## EXCERPT
###
May 9, 2010

The Vietnam Memorial

Originally published March 3, 2009

The Vietnam Memorial Wall in Washington, one of a three-part monument, is a wall upon which are inscribed the names of all the US soldiers killed and missing in action in the Vietnam war. Measuring 150 meters long, the monument is formed of two triangular sections leaning on each other back-to-back, each measuring 3 meters high at their apex and tapering to 20 cm at their extremities; by joining them alongside their hypothenuses, we would obtain a 75 x 3.2 meters rectangle, or 240 m2.

58 260 names were engraved on it as of february 2009; divided by 240 m2, we have 1 name per 41 cm2, or a little less than 243 names per square meter.

If we were to add the 220 357 south-vietnamese, 4960 korean and other american allied soldiers, we'd have a total of 285 831 names: we would then need 1176 m2, or keeping the same height, a 735 meters long wall, and it would have been necessary to move the Lincoln Memorial to give it room. If their north-vietnamese opponents would get the idea of building their own memorial to put their 1 176 000 losses, they would get a 4839 m2 wall, or 3.02 kilometers long.

At the other end of the scale, a monument dedicated to the 4251 GI killed in the Irak war would be 17 meters square, or 11 meters long and would easily fit in a shipping container; as for the 390 Coalition casualties of the Gulf war, they give us a 1,6m2 wall or 50cm long, or rather should we say wide as this monument wouldn't look so much like a wall than a stick actually.

The 417 american soldiers killed in Afghanistan would fill 1,8m2; the 107 canadians, a 12 cm wide post.

The 45 300 canadian soldiers fallen during WW2 would give us a 116 meters wall; meanwhile, with 416 800 killed in action the americans would fill a monument 1,07 kilometers long.

The french wall with its 215 000 names would measure 552 meters; or by keeping the original length, a 11,39 meters high monument which could perhaps suffice to outshade another wall, of shame this one, where would be inscribed on 102 meters the 40 000 french that fell under german or Vichy flags.
###
## DATA SECTION
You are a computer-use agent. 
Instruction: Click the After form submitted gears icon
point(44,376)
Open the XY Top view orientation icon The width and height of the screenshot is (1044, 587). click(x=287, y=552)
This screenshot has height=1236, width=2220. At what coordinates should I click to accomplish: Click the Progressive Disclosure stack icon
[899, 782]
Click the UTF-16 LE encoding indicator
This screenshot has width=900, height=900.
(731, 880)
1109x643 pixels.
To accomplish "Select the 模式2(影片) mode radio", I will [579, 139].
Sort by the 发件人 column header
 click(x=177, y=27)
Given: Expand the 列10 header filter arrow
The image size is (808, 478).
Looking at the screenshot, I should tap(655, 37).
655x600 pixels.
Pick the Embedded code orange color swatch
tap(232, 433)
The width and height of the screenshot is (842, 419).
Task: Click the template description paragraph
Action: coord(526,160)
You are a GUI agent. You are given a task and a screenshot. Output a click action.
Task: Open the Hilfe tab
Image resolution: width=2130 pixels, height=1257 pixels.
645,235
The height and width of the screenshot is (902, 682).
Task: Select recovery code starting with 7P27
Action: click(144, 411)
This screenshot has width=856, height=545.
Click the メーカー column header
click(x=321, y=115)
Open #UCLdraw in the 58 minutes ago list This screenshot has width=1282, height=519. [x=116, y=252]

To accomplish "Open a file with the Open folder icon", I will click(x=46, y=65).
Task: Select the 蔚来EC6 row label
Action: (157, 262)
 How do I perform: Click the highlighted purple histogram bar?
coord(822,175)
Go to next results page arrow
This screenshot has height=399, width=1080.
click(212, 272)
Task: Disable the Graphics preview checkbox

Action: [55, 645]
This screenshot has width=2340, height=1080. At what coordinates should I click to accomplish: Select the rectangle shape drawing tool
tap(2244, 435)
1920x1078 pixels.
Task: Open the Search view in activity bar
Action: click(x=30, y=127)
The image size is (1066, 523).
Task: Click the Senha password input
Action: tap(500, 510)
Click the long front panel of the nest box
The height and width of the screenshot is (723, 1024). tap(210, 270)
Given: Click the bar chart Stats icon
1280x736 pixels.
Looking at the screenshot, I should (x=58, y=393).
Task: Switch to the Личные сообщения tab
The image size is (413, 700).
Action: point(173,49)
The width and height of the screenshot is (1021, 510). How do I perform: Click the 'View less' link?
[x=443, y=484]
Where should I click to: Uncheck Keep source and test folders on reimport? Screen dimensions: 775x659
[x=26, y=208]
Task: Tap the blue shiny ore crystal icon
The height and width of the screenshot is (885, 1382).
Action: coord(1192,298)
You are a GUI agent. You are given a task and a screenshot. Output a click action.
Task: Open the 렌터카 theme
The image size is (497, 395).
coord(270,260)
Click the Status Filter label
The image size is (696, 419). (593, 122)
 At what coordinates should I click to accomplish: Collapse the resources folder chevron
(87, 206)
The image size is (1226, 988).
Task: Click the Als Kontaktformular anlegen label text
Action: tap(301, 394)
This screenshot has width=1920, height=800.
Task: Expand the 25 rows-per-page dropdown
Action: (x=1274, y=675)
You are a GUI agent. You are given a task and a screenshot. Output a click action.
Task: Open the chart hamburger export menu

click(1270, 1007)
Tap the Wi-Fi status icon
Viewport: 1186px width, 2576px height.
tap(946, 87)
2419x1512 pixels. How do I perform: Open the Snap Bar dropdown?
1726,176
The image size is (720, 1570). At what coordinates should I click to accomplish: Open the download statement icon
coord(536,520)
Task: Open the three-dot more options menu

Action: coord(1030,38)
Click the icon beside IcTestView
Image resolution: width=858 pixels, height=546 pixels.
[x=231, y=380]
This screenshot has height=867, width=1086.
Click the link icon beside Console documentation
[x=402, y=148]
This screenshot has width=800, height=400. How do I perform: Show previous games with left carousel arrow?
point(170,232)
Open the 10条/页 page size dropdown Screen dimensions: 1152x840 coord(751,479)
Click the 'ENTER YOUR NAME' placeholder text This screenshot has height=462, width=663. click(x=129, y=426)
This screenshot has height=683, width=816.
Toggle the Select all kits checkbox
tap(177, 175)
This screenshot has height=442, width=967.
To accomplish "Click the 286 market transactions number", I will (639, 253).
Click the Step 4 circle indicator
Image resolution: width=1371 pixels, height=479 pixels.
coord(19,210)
###
## WRITTEN PROBLEM
Copy out the full piece on the Vietnam Memorial shown above, word for word.

## RIGHT ANSWER
May 9, 2010

The Vietnam Memorial

Originally published March 3, 2009

The Vietnam Memorial Wall in Washington, one of a three-part monument, is a wall upon which are inscribed the names of all the US soldiers killed and missing in action in the Vietnam war. Measuring 150 meters long, the monument is formed of two triangular sections leaning on each other back-to-back, each measuring 3 meters high at their apex and tapering to 20 cm at their extremities; by joining them alongside their hypothenuses, we would obtain a 75 x 3.2 meters rectangle, or 240 m2.

58 260 names were engraved on it as of february 2009; divided by 240 m2, we have 1 name per 41 cm2, or a little less than 243 names per square meter.

If we were to add the 220 357 south-vietnamese, 4960 korean and other american allied soldiers, we'd have a total of 285 831 names: we would then need 1176 m2, or keeping the same height, a 735 meters long wall, and it would have been necessary to move the Lincoln Memorial to give it room. If their north-vietnamese opponents would get the idea of building their own memorial to put their 1 176 000 losses, they would get a 4839 m2 wall, or 3.02 kilometers long.

At the other end of the scale, a monument dedicated to the 4251 GI killed in the Irak war would be 17 meters square, or 11 meters long and would easily fit in a shipping container; as for the 390 Coalition casualties of the Gulf war, they give us a 1,6m2 wall or 50cm long, or rather should we say wide as this monument wouldn't look so much like a wall than a stick actually.

The 417 american soldiers killed in Afghanistan would fill 1,8m2; the 107 canadians, a 12 cm wide post.

The 45 300 canadian soldiers fallen during WW2 would give us a 116 meters wall; meanwhile, with 416 800 killed in action the americans would fill a monument 1,07 kilometers long.

The french wall with its 215 000 names would measure 552 meters; or by keeping the original length, a 11,39 meters high monument which could perhaps suffice to outshade another wall, of shame this one, where would be inscribed on 102 meters the 40 000 french that fell under german or Vichy flags.